» **TASK TO CARRY OUT**
Please report how many lines in the data underneath hold the word "Open", with no other text.

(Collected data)
==========

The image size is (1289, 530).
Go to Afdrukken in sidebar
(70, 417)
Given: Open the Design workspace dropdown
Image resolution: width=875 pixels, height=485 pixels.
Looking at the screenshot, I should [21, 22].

==========

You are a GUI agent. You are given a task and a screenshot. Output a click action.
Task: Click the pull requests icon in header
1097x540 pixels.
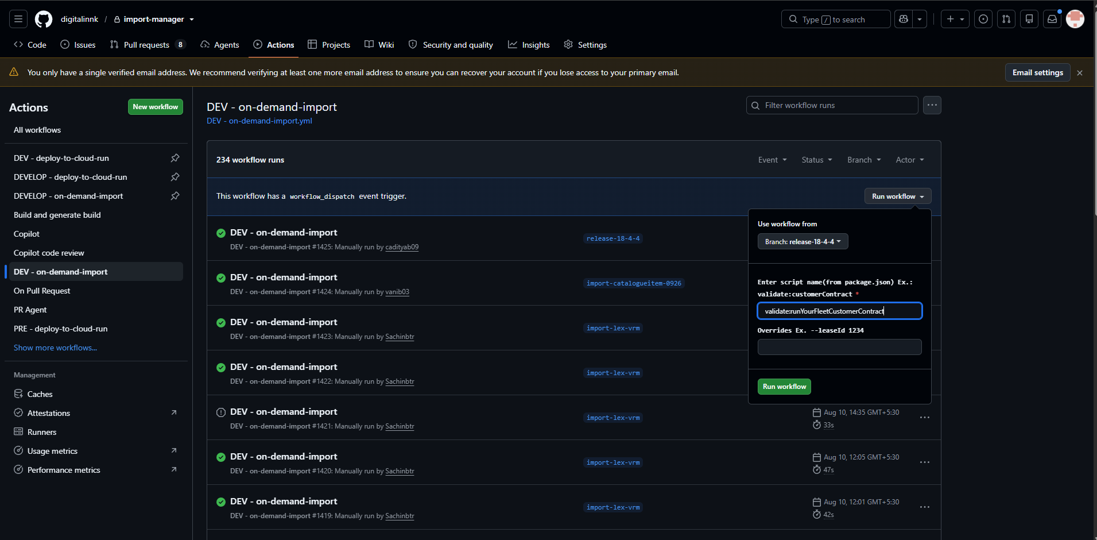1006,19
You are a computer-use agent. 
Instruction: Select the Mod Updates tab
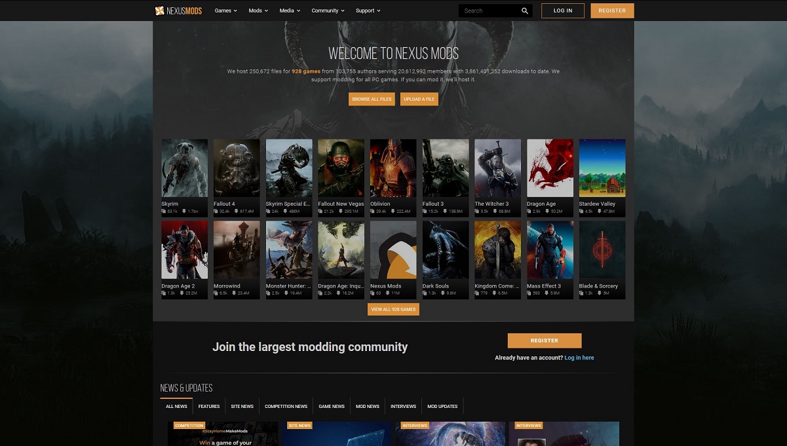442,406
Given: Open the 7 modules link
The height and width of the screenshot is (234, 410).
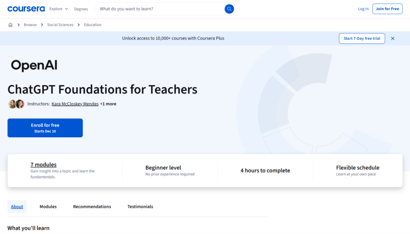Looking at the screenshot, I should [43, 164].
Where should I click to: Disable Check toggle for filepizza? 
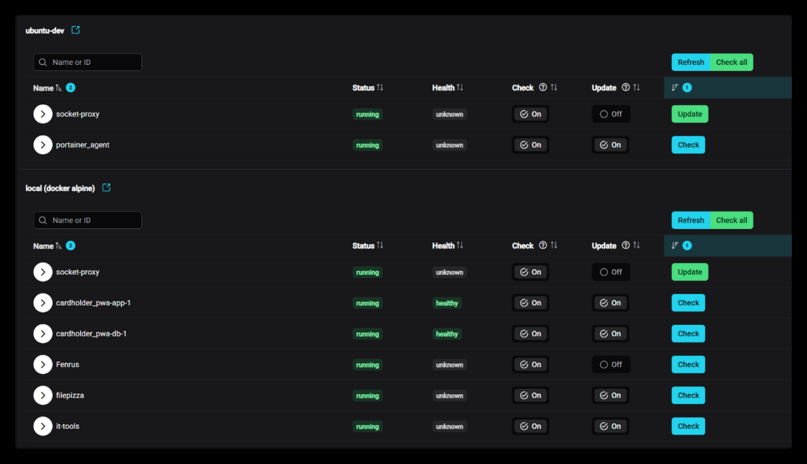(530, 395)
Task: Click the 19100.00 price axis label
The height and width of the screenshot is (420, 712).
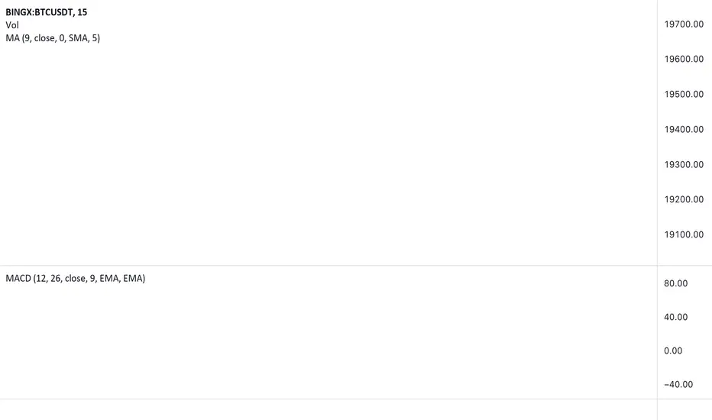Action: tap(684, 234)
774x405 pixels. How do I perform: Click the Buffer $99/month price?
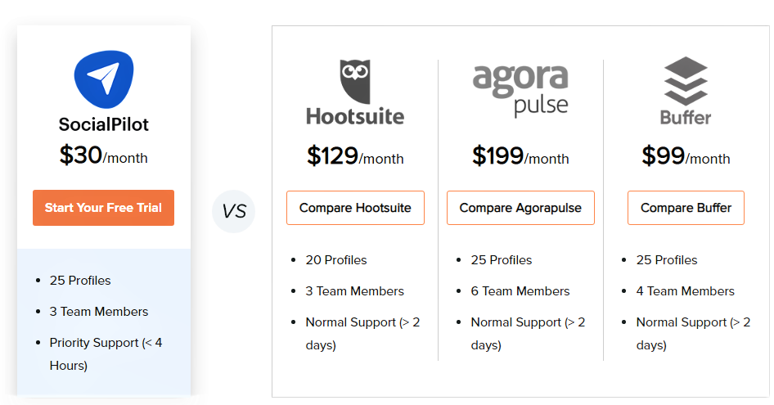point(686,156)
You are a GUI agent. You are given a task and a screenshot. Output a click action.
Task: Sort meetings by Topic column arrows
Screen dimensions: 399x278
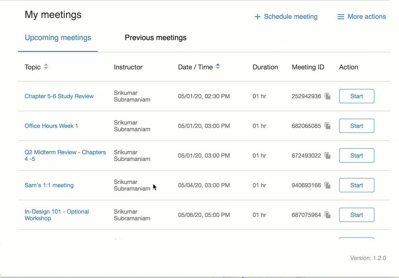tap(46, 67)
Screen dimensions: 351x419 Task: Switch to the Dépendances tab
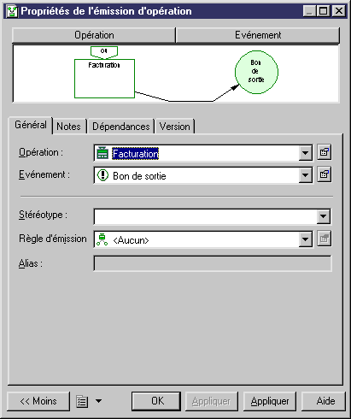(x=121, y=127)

==========

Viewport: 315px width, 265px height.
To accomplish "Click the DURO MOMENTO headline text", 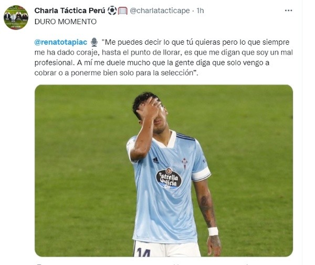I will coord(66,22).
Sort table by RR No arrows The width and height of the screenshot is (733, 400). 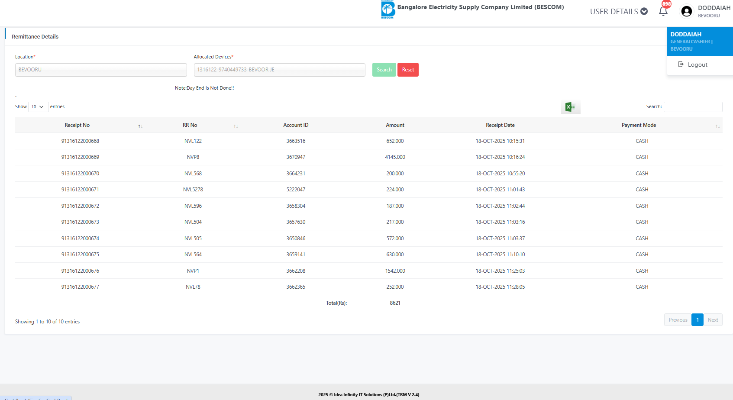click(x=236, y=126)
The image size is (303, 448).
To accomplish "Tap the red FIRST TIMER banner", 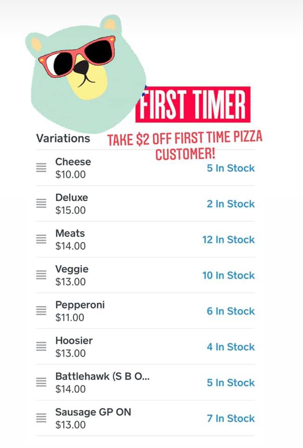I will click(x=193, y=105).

==========

» **RESULT OF THE TASK**
2